Required work –
Begin at the first line of the data and copy each line through the one containing "Task: Clear the", that line included, with no pictures.

Extracted records –
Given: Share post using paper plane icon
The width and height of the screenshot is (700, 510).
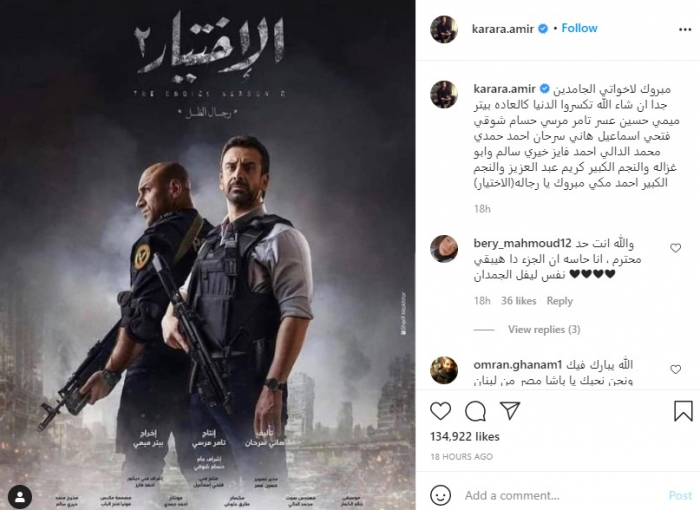Looking at the screenshot, I should pyautogui.click(x=510, y=410).
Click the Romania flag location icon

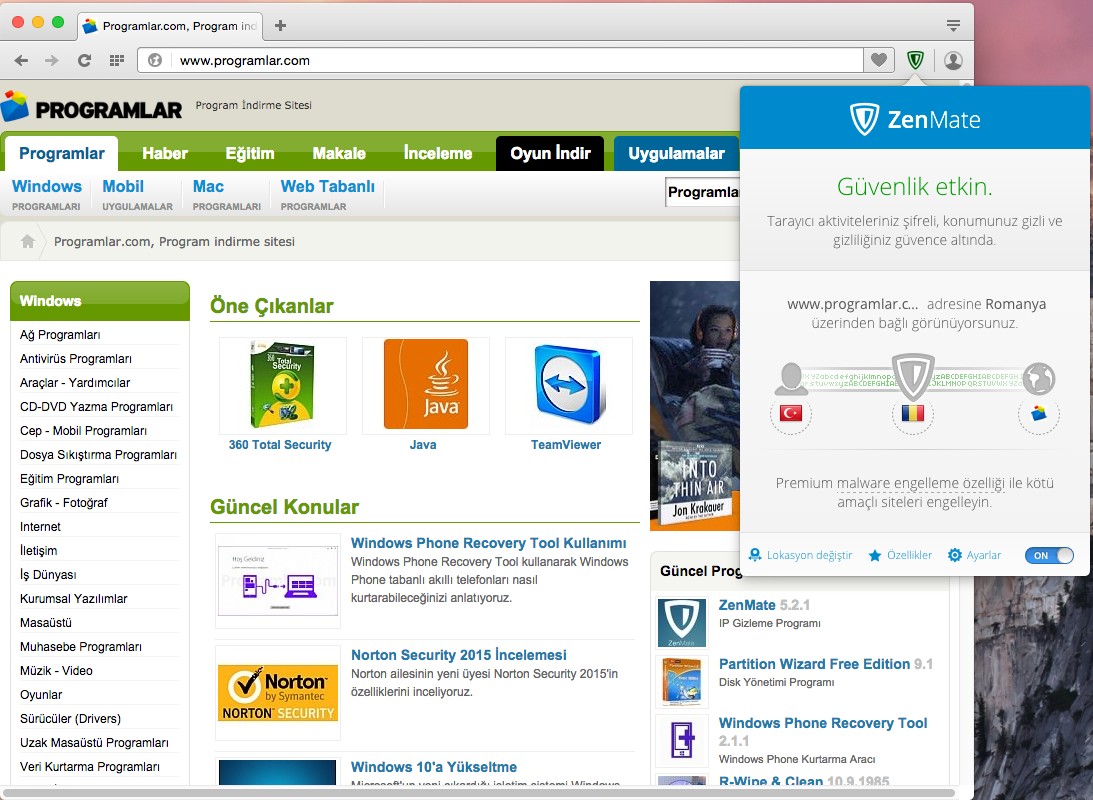tap(912, 413)
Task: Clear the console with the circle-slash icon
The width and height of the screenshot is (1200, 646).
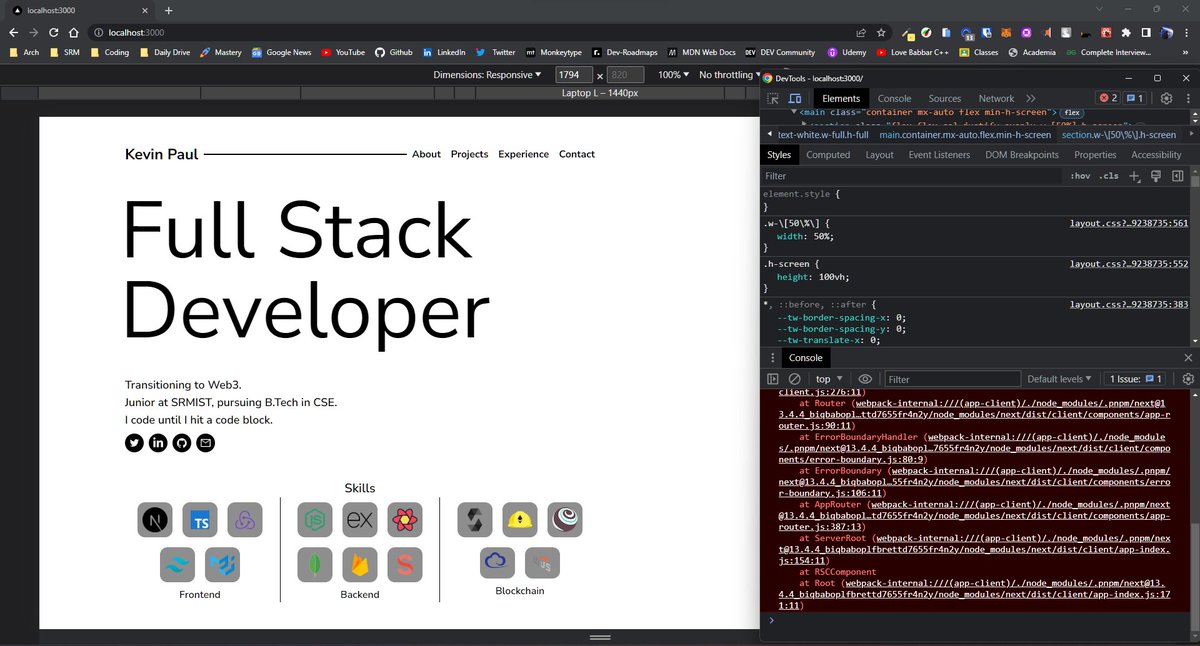Action: 794,378

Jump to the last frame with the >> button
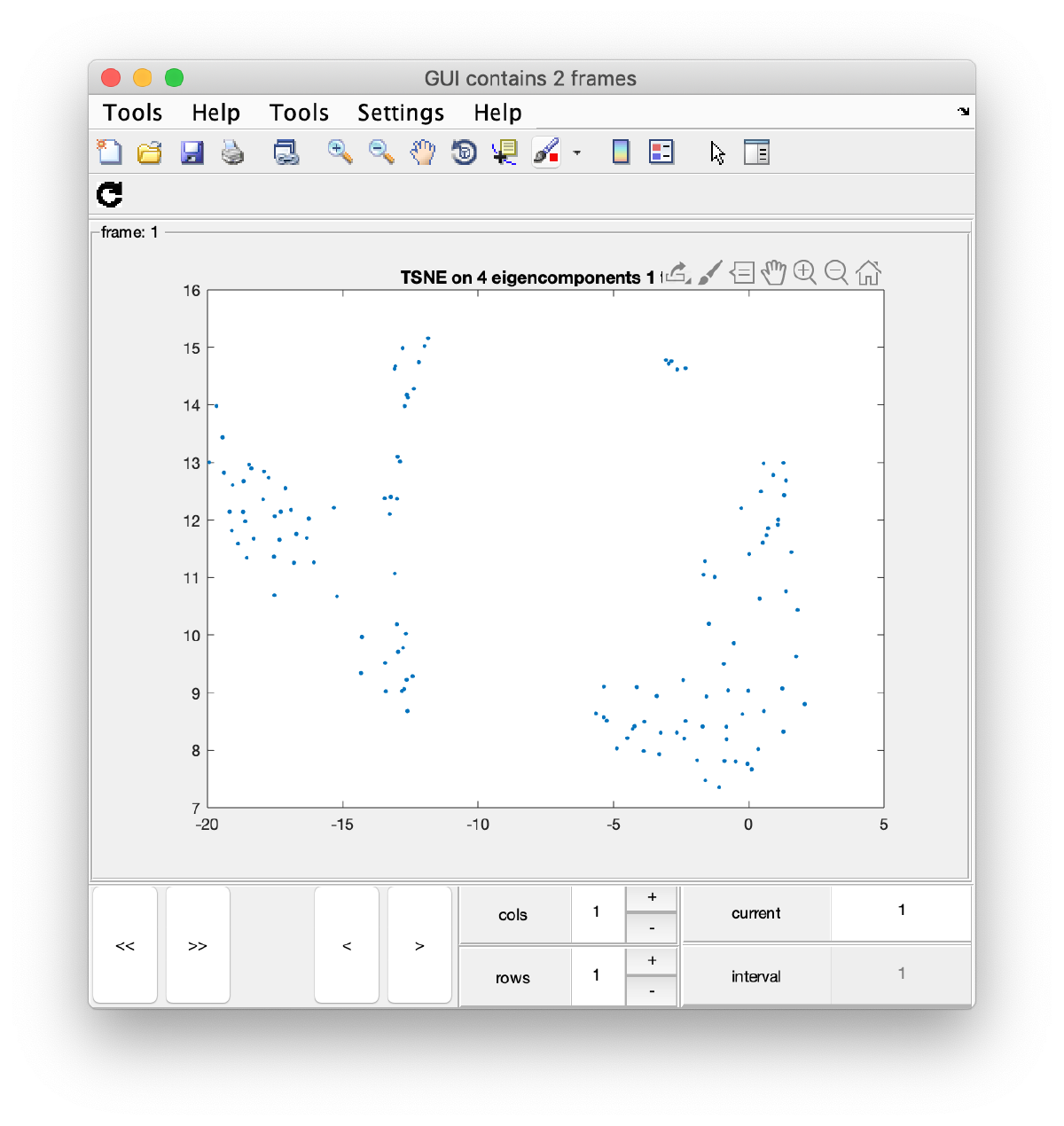pyautogui.click(x=197, y=945)
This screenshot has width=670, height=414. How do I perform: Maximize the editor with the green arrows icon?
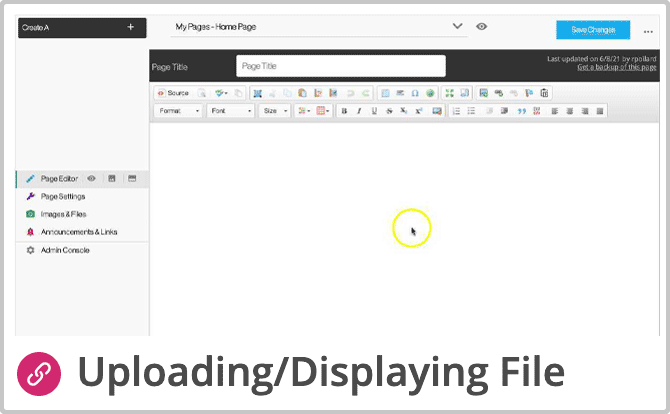coord(450,93)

Written answer –
Given: Share post using paper plane icon
The width and height of the screenshot is (700, 510).
Looking at the screenshot, I should pyautogui.click(x=510, y=410).
Click the Romania flag location icon

tap(912, 413)
Task: Clear the console with the circle-slash icon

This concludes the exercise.